Welcome to Happy, fourth planet in the TRAPPIST-1 system! First habitable planet discovered by NASA back on Earth, we’re only about 40 light-years away, an easy trip of about a month by Alcubierre Warp (and please visit our sponsor, Empress Interstellar Cruises, for discount fares, one-way or round trip. Colonists, explore our special rates for proven-fertile females and breeding pairs.)
The TRAPPIST-1 system is a popular tourist destination, with no fewer than three planets in the “Goldilocks” zone, all with active human colonies. Happy is the most nearly Earthlike, with similar average temperature and surface gravity of only 1.05 gees, far more comfortable than any of the super-earths.
And the views are spectacular!

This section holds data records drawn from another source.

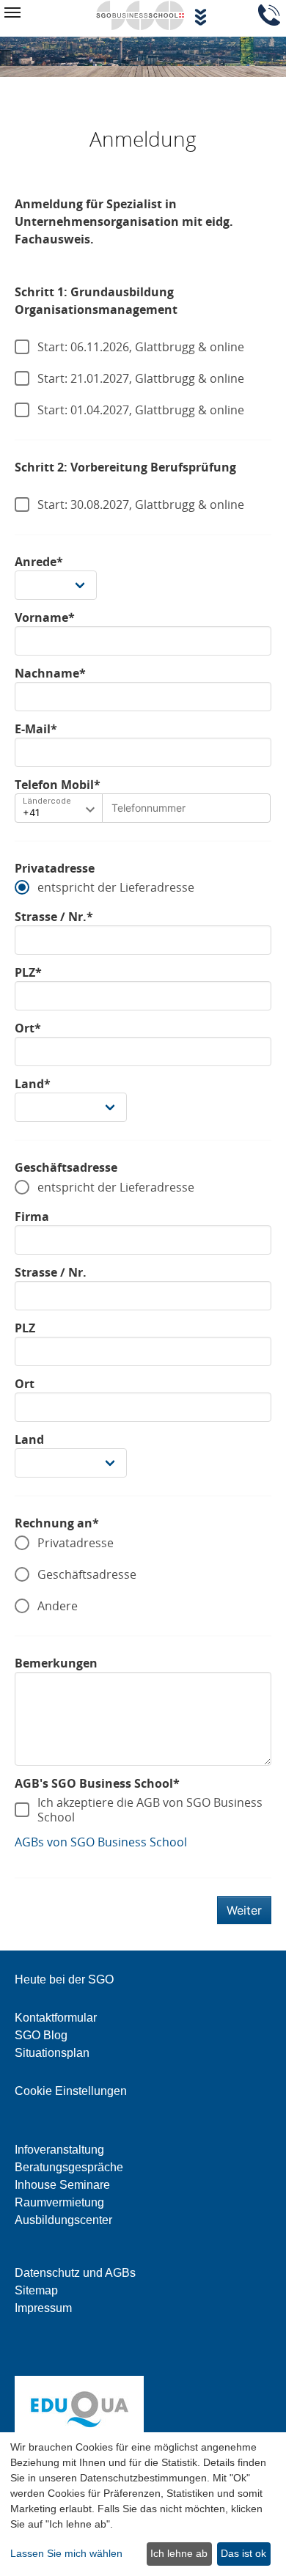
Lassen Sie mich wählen (66, 2553)
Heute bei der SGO (64, 1979)
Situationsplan (52, 2053)
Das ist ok (243, 2553)
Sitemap (36, 2290)
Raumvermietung (59, 2202)
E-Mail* (36, 729)
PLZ (25, 1328)
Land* (33, 1084)
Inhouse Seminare (62, 2185)
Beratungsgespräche (69, 2167)
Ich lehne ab (179, 2553)
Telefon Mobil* (57, 785)
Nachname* (50, 673)
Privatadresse (55, 868)
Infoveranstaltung (59, 2149)
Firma (32, 1216)
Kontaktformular (56, 2017)
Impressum (43, 2308)
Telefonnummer (144, 805)
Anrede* (39, 562)
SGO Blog (41, 2035)
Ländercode (47, 801)
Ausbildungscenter (63, 2220)
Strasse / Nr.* (54, 917)
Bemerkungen (56, 1663)
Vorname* (45, 617)
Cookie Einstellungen (71, 2091)
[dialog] (143, 2504)
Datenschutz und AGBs (75, 2273)
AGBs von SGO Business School (101, 1842)
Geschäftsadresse (66, 1167)
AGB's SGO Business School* (97, 1783)
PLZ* (28, 972)
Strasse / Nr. (51, 1272)
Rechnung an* (57, 1523)
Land (29, 1439)
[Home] (140, 14)
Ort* (28, 1028)
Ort (24, 1384)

Up in the sky, six moons, beautiful in the light of their central star — known among the residents as Snow White — except the moons are actually Happy’s brother planets. Dopey and Sleepy are the other easily habitable planets, not much farther from Happy than from the Earth to its Moon at closest approach, the rapidly growing cities and mining colonies clearly visible.
Visit exotic TRAPPIST-1 for an experience you’ll find nowhere else in the explored section of the galaxy!
NASA Announces Discovery of Seven New Extrasolar Planets
So, that was a touch speculative, I’ll admit. But here’s the real story: NASA Telescope Reveals Largest Batch of Earth-Size, Habitable-Zone Planets Around Single Star. After teasing it for days, NASA announced that the Spitzer Space Telescope had discovered no fewer than seven planets, roughly Earth-sized, orbiting an ultra-cool red dwarf star. The original discovery was with a ground-based telescope in Chile called the Transiting Planets and Planetesimals Small Telescope and abbreviated TRAPPIST. The star, in the constellation Aquarius, is so small it didn’t have an official catalog number, so is now being called after the TRAPPIST instrument.
It is a kind of an odd system. The star, with a surface about 2550 kelvins (call it 2300°C), is about the color of the hottest embers in a wood fire. It’s really a tiny star, barely a star at all, and the orbits of the planets are appropriately tiny too — the innermost planet (which I’m now named “Bashful,” because after all this is a dwarf star) orbits TRAPPIST-1 in a day and a half. Happy and Sleepy have “years” of about 6 and 9 days. And their star may seem slow and sleepy, but it’s a fitful sleep, as ultra-cool dwarves are given to bursts of radiation that will make for spectacular aurorae — if they don’t blow the atmosphere off completely.
Still, this is the first time a solar system with so many planets — and so many that could really plausibly be called “Earthlike” — has been found. We don’t know yet if any of them really have liquid water or an oxygen atmosphere, but you can bet astronomers all over the world are trying to think of experiments to tell them more.